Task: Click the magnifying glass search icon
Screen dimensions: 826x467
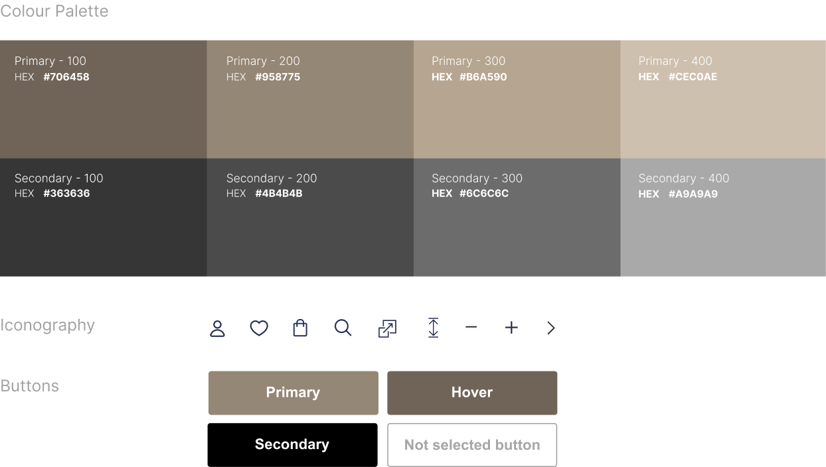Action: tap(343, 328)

--

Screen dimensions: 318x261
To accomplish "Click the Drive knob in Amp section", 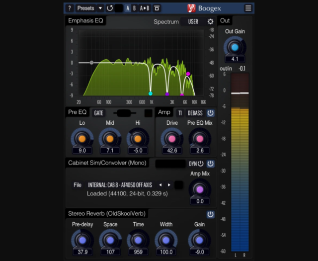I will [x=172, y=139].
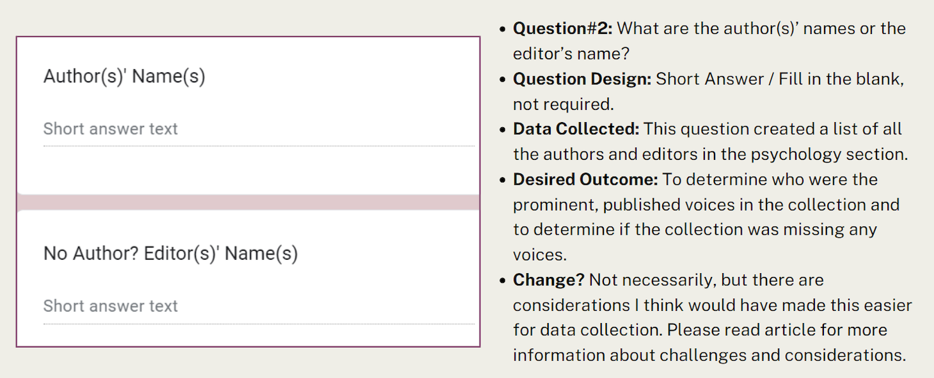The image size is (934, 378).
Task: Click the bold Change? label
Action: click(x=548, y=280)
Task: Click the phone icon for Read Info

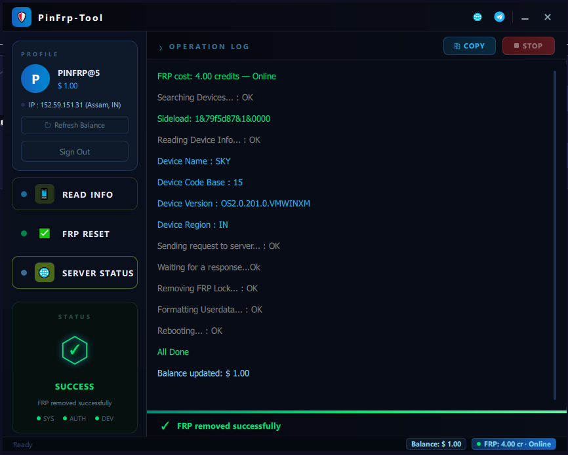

● GOAL
Copy every line of the records above that contains the word "icon".

● CORRECT RESULT
Task: Click the magnifying glass search icon
Task: Click the phone icon for Read Info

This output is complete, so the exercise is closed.